29 Days, 29 RomComs: Day 5
It’s RomCom Bowl day! I’m trying to get three movies in before the pigskin kickoff, since I want to regain some shred of masculinity today, but we’ll see how the impending chaos happens. Here are some quick notes from today’s viewings, updated after each movie:
12:50p: I just finished Frank Capra’s It Happened One Night (1934) and realized with dismay that most of my notes again revolve around the concept of capital and class-conflict. Again. I’ll try to keep most of that out of the full write-up and focus instead on how the concept of the “meet-cute” really crystallizes in that movie.
Next up is You’ve Got Mail (1998), a movie which I’ve never been entirely crazy about (the line “152… insights into my soul” basically sums up why). But it’s referentiality is fairly interesting, as is its reliance on contemporary technology as the vehicle for which these characters Find Love in a Hopeless Place.
3:15p: The last time I watched You’ve Got Mail, I thought it was completely hokey and tacky.

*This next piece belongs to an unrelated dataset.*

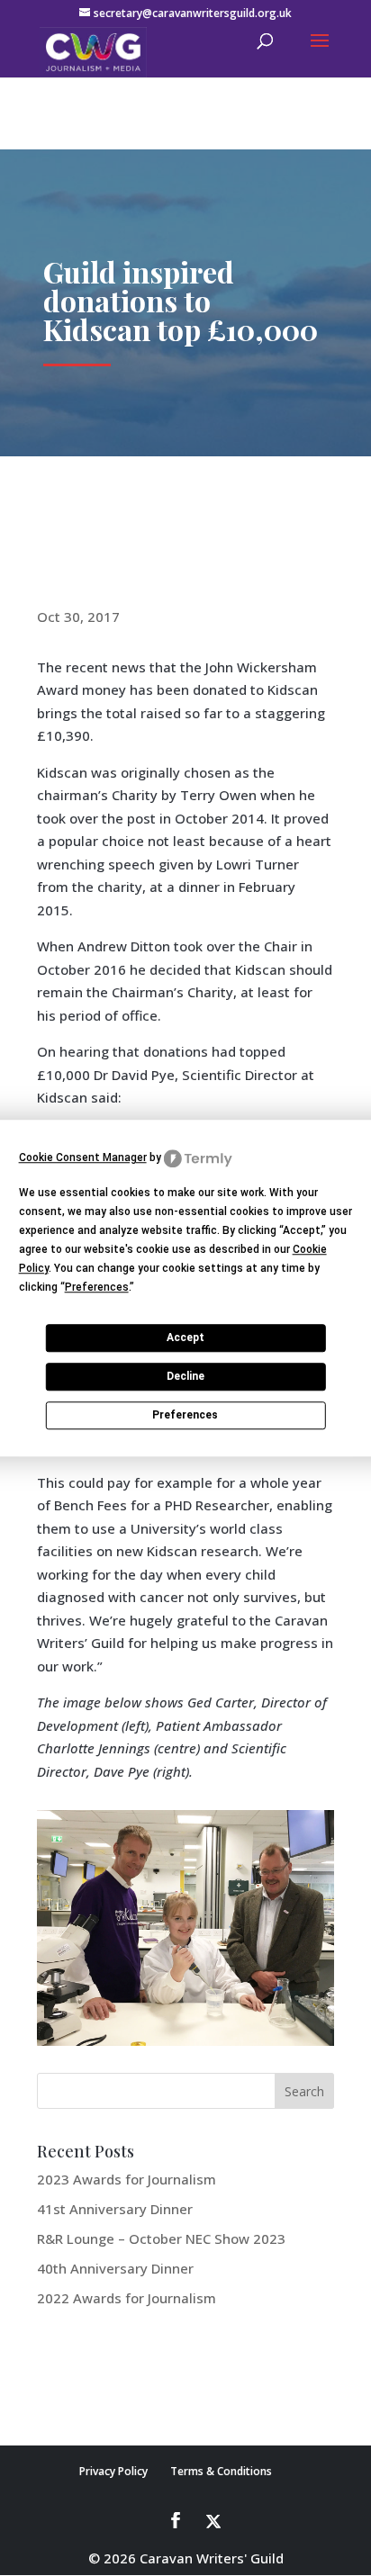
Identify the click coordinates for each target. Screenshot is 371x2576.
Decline (185, 1376)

I guess I’ve come around some (although it does contain some of Nora Ephron’s schmaltziest moments), especially because I couldn’t stop thinking about how much New York has changed between 1998 and 2012. At one point, one of Meg Ryan’s employees laments the fact that she might have to move to Brooklyn. Now, what independent bookstore employee doesn’t live in Brooklyn? It’s basically a prerequisite for the job.
More than that, I keep wondering if this movie sparked the online dating craze. Don’t get me wrong, I’m sure people were doing it. But if anything, it emphasizes that online dating is safe and has a huge pay-off. At the same time, though, the fact that Kathleen and Joe (that’s Meg and Tom, FYI) live in the same community and same neighborhood would seem to undermine the global connections the Web makes possible. Food for thought.
5:25p: I’m torn on Harold and Maude. It’s got the existential crisis and generational conflict of The Graduate (and most of New Hollywood), and yet…
Harold and Maude are delightfully eccentric, but I also find them inexorably creepy. And the movie seems to have a far more neatly-wrapped-up ending than it should. I’m still not quite sure on how life-affirming it is—and if it is, is that a Hollywood cop-out?